EXERCISE BRIEF:
Copy the lines below exactly. Start at the first and finish with the line containing "Given: Open the animated".

THE INPUT:
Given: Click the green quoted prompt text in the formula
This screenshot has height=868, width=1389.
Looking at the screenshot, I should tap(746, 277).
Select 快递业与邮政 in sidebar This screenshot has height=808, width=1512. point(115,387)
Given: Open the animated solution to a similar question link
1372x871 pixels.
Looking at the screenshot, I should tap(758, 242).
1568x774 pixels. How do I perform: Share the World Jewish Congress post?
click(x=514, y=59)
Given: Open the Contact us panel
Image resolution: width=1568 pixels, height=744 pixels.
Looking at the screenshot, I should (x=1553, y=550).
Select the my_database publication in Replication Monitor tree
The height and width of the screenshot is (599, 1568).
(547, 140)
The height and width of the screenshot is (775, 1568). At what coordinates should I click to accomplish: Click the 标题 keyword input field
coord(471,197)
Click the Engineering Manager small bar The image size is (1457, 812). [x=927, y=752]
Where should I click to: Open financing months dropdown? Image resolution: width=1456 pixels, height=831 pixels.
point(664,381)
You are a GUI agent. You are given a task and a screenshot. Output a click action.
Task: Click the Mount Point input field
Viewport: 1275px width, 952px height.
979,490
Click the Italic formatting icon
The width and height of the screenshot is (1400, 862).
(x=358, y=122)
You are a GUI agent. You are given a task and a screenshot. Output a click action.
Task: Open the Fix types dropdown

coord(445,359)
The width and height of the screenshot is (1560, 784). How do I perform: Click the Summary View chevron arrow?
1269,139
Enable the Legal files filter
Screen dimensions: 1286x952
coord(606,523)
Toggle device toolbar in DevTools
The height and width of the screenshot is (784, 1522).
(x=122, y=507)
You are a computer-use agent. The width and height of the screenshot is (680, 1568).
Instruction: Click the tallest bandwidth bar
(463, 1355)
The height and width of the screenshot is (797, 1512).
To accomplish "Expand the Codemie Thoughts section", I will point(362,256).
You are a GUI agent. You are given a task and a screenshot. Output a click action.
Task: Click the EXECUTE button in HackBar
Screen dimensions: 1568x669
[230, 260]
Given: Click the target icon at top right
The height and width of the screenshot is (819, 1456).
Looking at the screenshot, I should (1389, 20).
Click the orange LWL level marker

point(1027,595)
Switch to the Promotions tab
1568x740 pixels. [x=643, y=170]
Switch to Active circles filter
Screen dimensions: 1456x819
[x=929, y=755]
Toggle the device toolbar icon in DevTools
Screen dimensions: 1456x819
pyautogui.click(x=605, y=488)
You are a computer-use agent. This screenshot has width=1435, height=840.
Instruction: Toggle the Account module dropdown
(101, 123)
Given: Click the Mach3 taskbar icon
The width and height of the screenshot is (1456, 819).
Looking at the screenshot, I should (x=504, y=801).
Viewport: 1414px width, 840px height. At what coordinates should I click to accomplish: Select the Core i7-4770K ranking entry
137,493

YOUR RESPONSE:
Given: Click the green quoted prompt text in the formula
This screenshot has height=868, width=1389.
Looking at the screenshot, I should tap(746, 277).
Select 快递业与邮政 in sidebar This screenshot has height=808, width=1512. point(115,387)
Given: Open the animated solution to a similar question link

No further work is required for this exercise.